Lo que hoy tenemos es un Estado policial que administra la violencia y el neofascismo cotidiano al que el sensacionalismo de la prensa alimenta y promueve desde sus imágenes sin ninguna mediación reflexiva. En un país donde el futuro se halla confiscado por enclaves de poder que no son muy distintos a los que había durante la (post)dictadura el Estado de derecho es el Estado del derecho de unos pocos, es el Estado de los grandes empresarios y de las sedientas transnacionales que desean un país estable para saquearlo a costa del sudor y los esfuerzos de las clases trabajadoras, de los subalternos que durante la rebelión de octubre (2019) no solo pusieron en cuestión a la clase política, sino también el orden constitucional que la sostenía y que la sigue sosteniendo.
En el imaginario de las clases subalternas Allende no vive en la casa de La Moneda. La estatua del compañero presidente y que, sin duda, es más visitada que la de Patricio Aylwin, figura clave para el desenlace del golpe militar de 1973, no se encuentra en el frontis del palacio de gobierno que da a calle Alameda. La estatua de Aylwin inaugurada en noviembre del 2022 por el presidente actual es la verdad del continuismo del sector de la clase política de la izquierda neoliberal. ¿Qué es lo que autoriza a seguir pensando que a 50 años del golpe militar en Chile no ha habido ninguna trasformación importante en el país? No solo el fracaso de la Constitución Plurinacional rechazada de manera abrumadora, sino la intensificación del régimen policial.

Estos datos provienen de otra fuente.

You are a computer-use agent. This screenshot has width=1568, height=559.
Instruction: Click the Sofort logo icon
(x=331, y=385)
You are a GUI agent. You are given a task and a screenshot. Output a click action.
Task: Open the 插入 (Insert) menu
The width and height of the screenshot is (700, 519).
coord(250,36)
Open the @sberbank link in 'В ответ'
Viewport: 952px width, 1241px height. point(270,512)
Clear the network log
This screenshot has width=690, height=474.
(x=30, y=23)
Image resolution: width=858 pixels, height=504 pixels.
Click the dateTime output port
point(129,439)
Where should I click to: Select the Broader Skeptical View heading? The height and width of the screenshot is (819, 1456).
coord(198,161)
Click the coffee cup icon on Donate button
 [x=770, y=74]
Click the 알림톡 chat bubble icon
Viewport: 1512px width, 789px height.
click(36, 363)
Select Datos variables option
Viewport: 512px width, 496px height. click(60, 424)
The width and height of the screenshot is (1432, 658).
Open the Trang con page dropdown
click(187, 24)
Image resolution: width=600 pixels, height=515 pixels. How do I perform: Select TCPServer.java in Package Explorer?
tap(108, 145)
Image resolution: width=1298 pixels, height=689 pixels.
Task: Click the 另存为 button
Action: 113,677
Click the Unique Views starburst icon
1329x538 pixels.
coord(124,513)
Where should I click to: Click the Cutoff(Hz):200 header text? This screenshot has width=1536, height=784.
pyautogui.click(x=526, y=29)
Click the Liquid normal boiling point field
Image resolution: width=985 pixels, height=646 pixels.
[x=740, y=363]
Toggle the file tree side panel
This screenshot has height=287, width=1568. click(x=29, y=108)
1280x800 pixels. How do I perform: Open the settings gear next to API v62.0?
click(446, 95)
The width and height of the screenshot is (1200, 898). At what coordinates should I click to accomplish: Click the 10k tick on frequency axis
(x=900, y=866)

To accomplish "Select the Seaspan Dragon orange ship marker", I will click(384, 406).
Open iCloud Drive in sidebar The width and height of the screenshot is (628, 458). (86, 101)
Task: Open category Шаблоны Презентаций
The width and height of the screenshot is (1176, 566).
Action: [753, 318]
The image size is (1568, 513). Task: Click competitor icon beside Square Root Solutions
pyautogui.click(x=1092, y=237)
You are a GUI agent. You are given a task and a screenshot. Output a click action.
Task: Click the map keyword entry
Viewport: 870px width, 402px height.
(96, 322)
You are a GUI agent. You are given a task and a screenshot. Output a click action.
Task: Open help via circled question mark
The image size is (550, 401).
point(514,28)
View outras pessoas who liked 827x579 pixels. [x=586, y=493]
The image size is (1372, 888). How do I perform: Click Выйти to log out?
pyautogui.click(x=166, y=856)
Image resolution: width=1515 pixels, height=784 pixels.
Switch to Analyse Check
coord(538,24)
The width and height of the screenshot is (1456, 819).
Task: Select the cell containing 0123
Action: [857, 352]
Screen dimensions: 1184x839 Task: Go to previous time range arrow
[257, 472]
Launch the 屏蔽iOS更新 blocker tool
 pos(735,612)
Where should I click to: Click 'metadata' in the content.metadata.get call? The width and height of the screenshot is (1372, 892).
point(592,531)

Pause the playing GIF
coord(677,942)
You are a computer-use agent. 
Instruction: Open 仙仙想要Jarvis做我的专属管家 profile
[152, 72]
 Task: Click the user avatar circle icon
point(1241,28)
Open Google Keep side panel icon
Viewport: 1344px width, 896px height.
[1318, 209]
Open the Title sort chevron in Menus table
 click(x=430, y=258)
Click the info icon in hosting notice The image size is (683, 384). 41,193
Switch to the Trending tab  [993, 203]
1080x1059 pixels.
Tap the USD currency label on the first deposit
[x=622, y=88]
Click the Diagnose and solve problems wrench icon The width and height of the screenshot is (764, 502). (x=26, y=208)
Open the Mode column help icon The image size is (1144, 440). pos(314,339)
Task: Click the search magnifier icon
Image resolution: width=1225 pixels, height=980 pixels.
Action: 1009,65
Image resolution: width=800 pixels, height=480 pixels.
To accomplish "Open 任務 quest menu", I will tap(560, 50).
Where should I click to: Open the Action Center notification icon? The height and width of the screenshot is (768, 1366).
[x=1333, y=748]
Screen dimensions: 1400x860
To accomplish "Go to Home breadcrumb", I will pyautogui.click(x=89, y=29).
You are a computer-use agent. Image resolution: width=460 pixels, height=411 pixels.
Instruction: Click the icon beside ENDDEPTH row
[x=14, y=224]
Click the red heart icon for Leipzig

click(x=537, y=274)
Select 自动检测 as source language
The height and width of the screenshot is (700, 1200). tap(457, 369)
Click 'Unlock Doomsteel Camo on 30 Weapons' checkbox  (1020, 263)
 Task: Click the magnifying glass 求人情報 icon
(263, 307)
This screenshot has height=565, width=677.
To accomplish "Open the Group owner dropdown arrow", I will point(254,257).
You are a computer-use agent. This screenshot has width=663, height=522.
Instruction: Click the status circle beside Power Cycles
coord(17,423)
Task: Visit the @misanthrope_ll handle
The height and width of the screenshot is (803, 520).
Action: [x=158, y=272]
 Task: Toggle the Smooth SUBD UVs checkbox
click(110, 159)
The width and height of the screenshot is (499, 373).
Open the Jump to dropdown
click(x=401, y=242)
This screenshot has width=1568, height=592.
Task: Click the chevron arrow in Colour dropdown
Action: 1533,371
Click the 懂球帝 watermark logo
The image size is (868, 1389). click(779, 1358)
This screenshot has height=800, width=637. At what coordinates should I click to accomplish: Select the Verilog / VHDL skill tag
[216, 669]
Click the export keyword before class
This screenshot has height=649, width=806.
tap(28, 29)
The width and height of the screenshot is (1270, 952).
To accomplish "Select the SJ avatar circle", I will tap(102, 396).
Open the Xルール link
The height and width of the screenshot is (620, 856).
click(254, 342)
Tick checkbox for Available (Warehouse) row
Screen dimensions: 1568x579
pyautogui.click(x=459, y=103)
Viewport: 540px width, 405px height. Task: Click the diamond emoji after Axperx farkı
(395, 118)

La ley Naím Retamal, por solo mencionar un caso emblemático, es un signo importante en el modo en que el gobierno giró hacia su derechización hasta el punto de hacer del país una especie de western a la americana donde el futuro quedará entregado a la ley de quien sea más veloz en sacar la pistola. La westernización de Chile está en marcha y es algo que se lo debemos al gobierno de Boric. También le debemos que la violación a los derechos humanos a las comunidades mapuches y a los más de 40 muertos que dejó la rebelión de la sociedad civil durante la revuelta del 18 de octubre estén impunes. Quizá haya que esperar a los 50 años de su conmemoración para que este país deje de ser el país injusto que re-fundó Estados Unidos junto a los puppets de la junta militar, la derecha y la izquierda neoliberal.
Viva Allende, vivan los trabajadores, vivan los estudiantes, viva el legado de la UP que habló ese 18 de octubre en que Chile Despertó.